We also chatted with Ian McDermott, the senior financial program manager at Start Small Think Big, about the importance of financial literacy and how it benefits small business owners. Ian has been on the Start Small Think Big team for four years, and outside of his love for finance, he’s also in law school.
Keep reading for Ian’s Financial Planning Month insights.
What does financial literacy mean to you?
To me, finance can be considered a language of its own. But it’s a very learnable language for anyone. Just like an English class, there’s vocabulary, story structure (financial statements), and analysis to extract meaning from these stories.
The financial industry can use many phrases that make the rest of us think it’s something we can’t understand. Still, every component of economic language is a simple thing that we know already in different words. If someone can get a confident grasp of all those simple components, then even the most complex combinations can become understandable.
Why do entrepreneurs need financial literacy?
There are plenty of historical reasons for fear of “getting duped.” Entrepreneurs need financial literacy because this language is also used to pull insights, such as how people interact with one another and what they value.

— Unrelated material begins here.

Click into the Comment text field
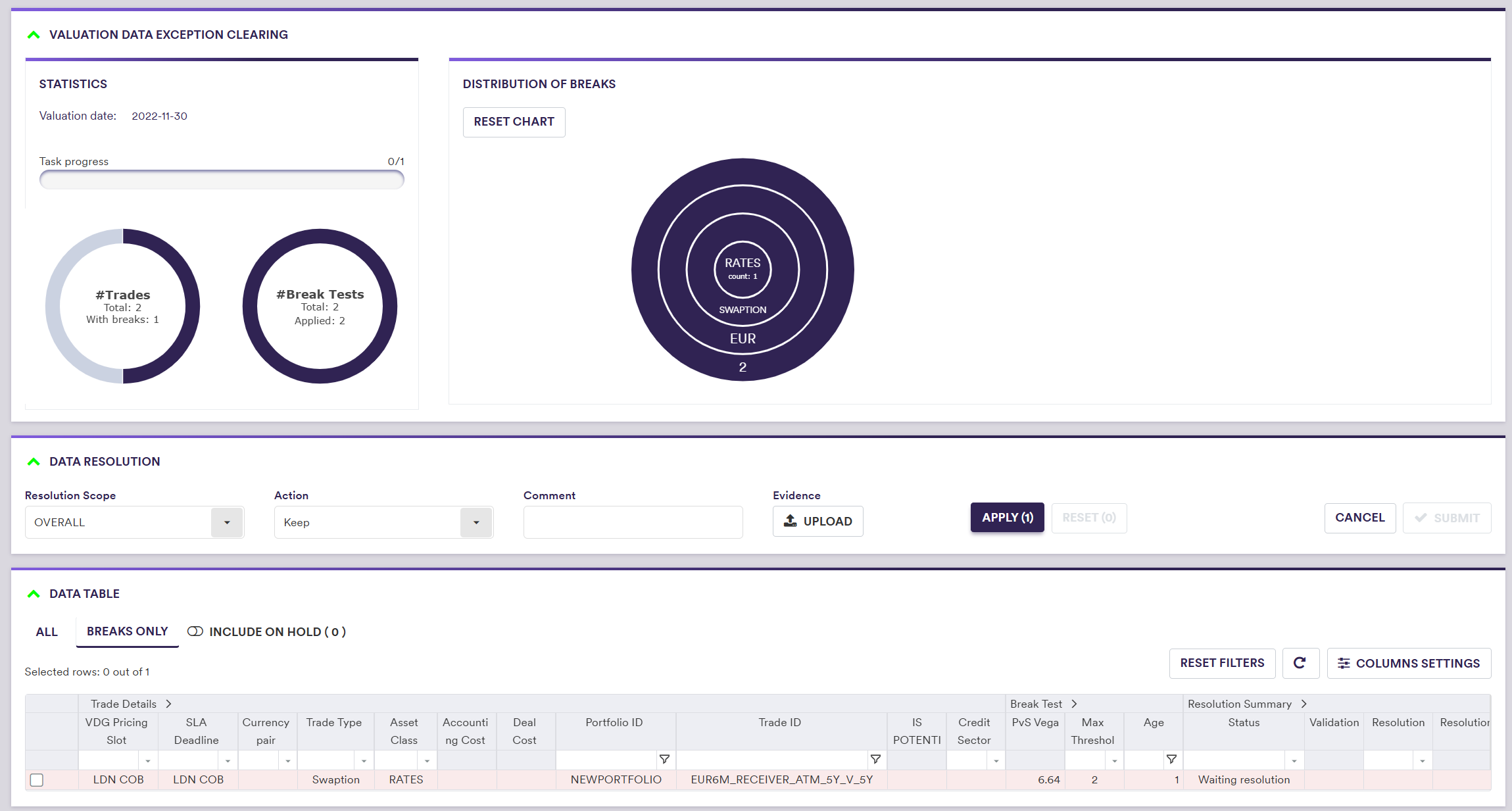The height and width of the screenshot is (811, 1512). [x=633, y=522]

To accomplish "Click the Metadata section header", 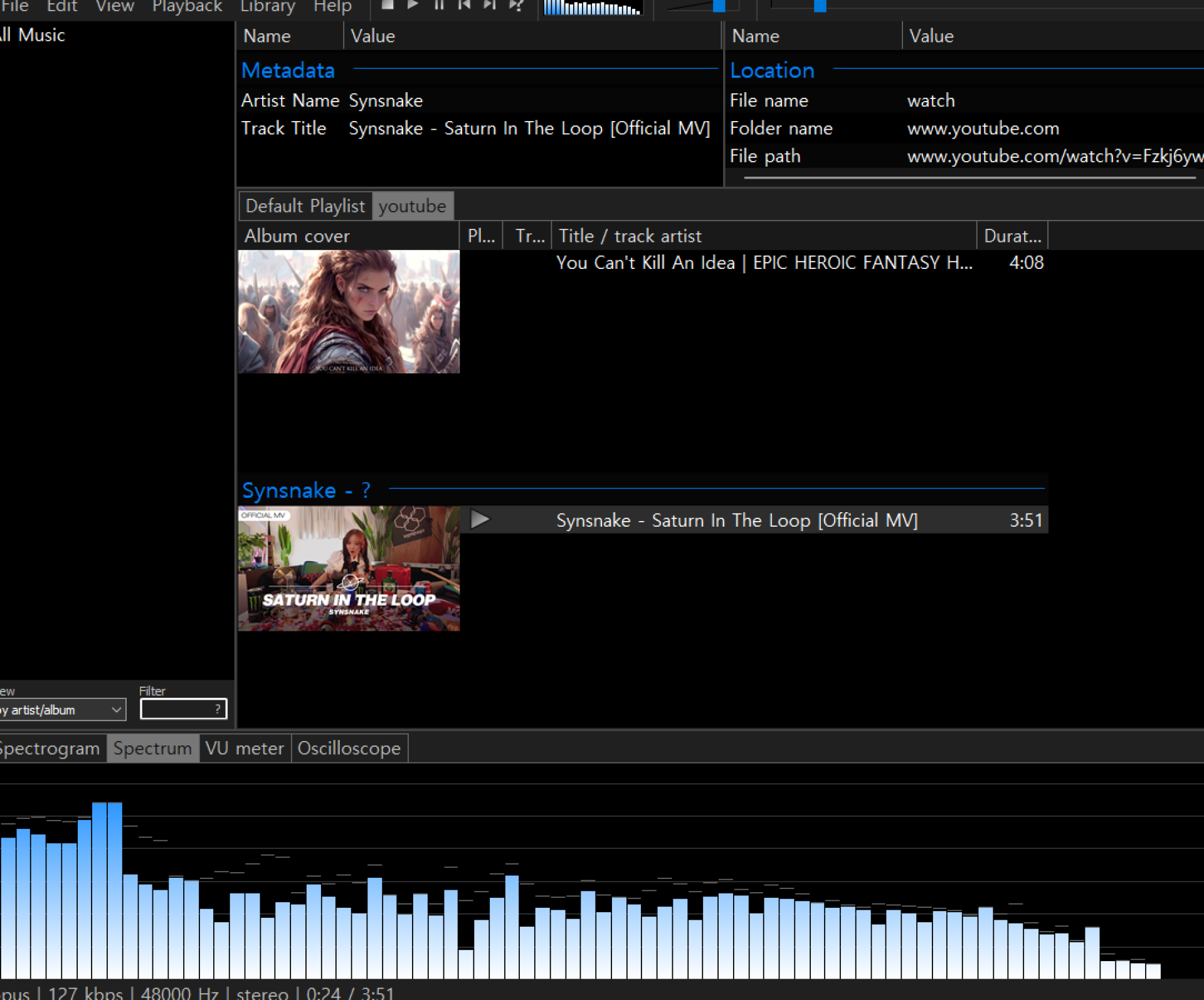I will pyautogui.click(x=288, y=70).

By understanding your business’ finances, you can better understand what people are looking for and how you can best provide it. And that often involves the business owner at least making enough for themselves to keep the doors open, dedicate their time to the business, and have enough quality of life outside to enjoy running the business.
How does financial literacy support generational wealth?
There are plenty of people who are lucky and fall into riches and generational wealth. If there were a formula for finding that luck, I’d gladly share it. Instead, we have formulas to tell us when a business isn’t making enough money.
It’s a piece of the puzzle, but the reality is that financial literacy is not going to turn an unwanted product into a wanted one. Nor will it give your customers more money to spend on your business. However, it can tell you when to stop trying to sell that product. It’ll make all those decisions more manageable and allow you to be more confident you made the right decision because you based it on the numbers.
What resources do you share with clients?
There are endless resources out there. Entrepreneurship is a trendy topic. However, you can easily spend all of your time consuming entrepreneurship education and never actually move forward on anything. Step number one is to figure out what step number two is [asking yourself],”What do I need?”. Then you can do a web search, visit your local library, local business support office, small business support nonprofits, and so on. At each step, you need to identify specifics of what you will focus on. Don’t get overwhelmed by the endless resources—one thing at a time.
Is there any other information you want to share with the SBO community?
Hold yourself accountable. Identify that next step, set a timeline, and then review your progress at the end of that timeline so you can decide whether you need to make changes or should keep on the path.